Later, Ben forces her to go on a date, and tries to rape her but is stopped short by the Sheriff who drives Lynn home but then also gets a little creepy. The solution to that problem is to invite Ben over for a romp between the sheets and a straight-razor emasculation. Finally!, sandwiched between those loony phonecalls and plot development scenes there’s some moderately creepy parts.

Zambrini finds Lynn rocking in the corner sobbing apologies to “daddy”. What a pair these two make, Zambrini mumbling away incoherently and Lynn outwardly in total control. But really, she’s stark raving mad and between conversations with “daddy” possibly hallucinating screaming telepathic anthropomorphic pigs.

By the time she snaps again and kills someone in another mostly bloodless stab scene, there’s been so much crazy crazy babbling under the influence of rednecky Sheriff procedural that, despite the wandering cleavage, to his and my detriment, Zambrini and I had both forgotten who the killer was. This low budget-rural slasher precursor to Texas Chainsaw Massacre has a lot of the genuinely creepy ideas that would be put to more effective use by its successors.

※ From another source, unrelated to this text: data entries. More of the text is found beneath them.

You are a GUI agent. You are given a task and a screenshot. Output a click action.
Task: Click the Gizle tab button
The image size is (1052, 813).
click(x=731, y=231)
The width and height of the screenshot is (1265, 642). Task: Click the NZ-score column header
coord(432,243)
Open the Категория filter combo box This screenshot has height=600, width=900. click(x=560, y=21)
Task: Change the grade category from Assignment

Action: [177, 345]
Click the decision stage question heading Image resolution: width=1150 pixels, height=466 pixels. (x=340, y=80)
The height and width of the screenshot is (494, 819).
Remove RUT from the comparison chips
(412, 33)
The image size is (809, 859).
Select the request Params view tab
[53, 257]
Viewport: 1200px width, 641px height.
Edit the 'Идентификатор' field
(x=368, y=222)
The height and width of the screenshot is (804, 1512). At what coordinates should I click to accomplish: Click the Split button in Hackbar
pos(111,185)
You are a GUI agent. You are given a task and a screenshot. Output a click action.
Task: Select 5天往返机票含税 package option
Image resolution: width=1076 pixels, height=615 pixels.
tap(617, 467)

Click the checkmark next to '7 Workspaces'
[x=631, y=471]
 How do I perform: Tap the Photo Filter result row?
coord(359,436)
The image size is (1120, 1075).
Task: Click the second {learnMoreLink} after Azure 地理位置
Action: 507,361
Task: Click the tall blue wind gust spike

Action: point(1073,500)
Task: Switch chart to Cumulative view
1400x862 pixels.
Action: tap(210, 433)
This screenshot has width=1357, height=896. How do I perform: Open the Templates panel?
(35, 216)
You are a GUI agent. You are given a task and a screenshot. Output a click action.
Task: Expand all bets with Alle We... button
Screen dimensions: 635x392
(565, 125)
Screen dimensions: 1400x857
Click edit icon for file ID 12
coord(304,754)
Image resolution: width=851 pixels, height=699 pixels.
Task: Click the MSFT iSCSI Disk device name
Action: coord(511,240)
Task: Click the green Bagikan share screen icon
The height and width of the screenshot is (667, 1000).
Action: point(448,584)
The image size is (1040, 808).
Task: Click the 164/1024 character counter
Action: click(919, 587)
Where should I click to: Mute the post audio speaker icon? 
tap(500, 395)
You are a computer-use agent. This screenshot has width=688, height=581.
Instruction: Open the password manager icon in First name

A cool old(?) poster for the title Pigs:

The 2002 Troma DVD release:

New Stuff

Last week I picked up a box set of Herschell Gordon Lewis films released by Something Wierd Video. I was looking for a cheap copy of The Gore Gore Girls on DVD, but the 6 movie set was cheap enough that it was worth having all six films.


I also got a couple of good looking Paragon and Media VHS tapes from a friend who moved away. These will be reviewed soon since I have to send them back to him.

Finally, Daniel found a VHS tape in Vancouver BC for me. The movie is called Night Breaker and stars Martin Sheen and Emilio Estevez as the same guy who witnessed some nuclear experiments.